Gustav assumed a look of indignation.

"I do not understand you. Do you mean to suggest that I am in the service of the Germans? I give you my word of honour . . . I will not allow my straightforwardness to be impugned."

"You would not be the only one to take money from both sides and provide information of value to neither."

"Do you pretend that my information is of no value? Why then have you given me more bonuses than any other agent has received? The Colonel has repeatedly expressed the highest satisfaction with my services."

It was Ashenden's turn now to be cordial.

"Come, come, my dear fellow, do not try to ride the high horse. You do not wish to show me your passport and I will not insist. You are not under the impression that we leave the statements of our agents without corroboration or that we are so foolish as not to keep track of their movements? Even the best of jokes cannot bear an indefinite repetition. I am in ◄ peace-time a humorist by profession and I tell you that from bitter experience." Now Ashenden thought the moment had arrived to attempt his bluff; he knew something of the excellent but difficult game of poker.

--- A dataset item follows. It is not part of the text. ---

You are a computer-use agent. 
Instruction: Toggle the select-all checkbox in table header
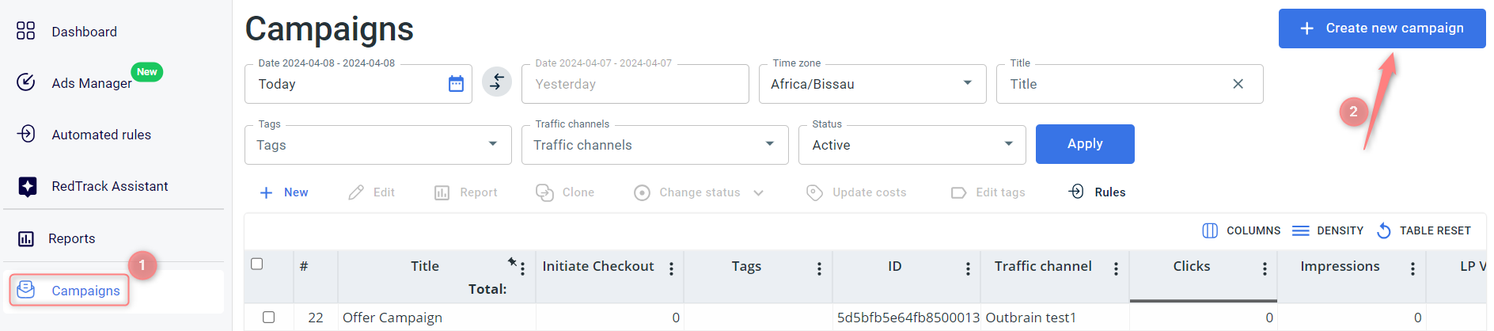256,264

"We have information that you have not been to Germany now, nor since you were engaged by us, but have sat here quietly in Basle, and all you reports are merely due to your fertile imagination."

Gustav looked at Ashenden and saw a face expressive of nothing but tolerance and good humour. A smile slowly broke on his lips and he gave his shoulders a little shrug.

"Did you think I was such a fool as to risk my life for fifty pounds a month? I love my wife."

Ashenden laughed outright.

"I congratulate you. It is not everyone who can flatter himself that he has made a fool of our secret service for a year."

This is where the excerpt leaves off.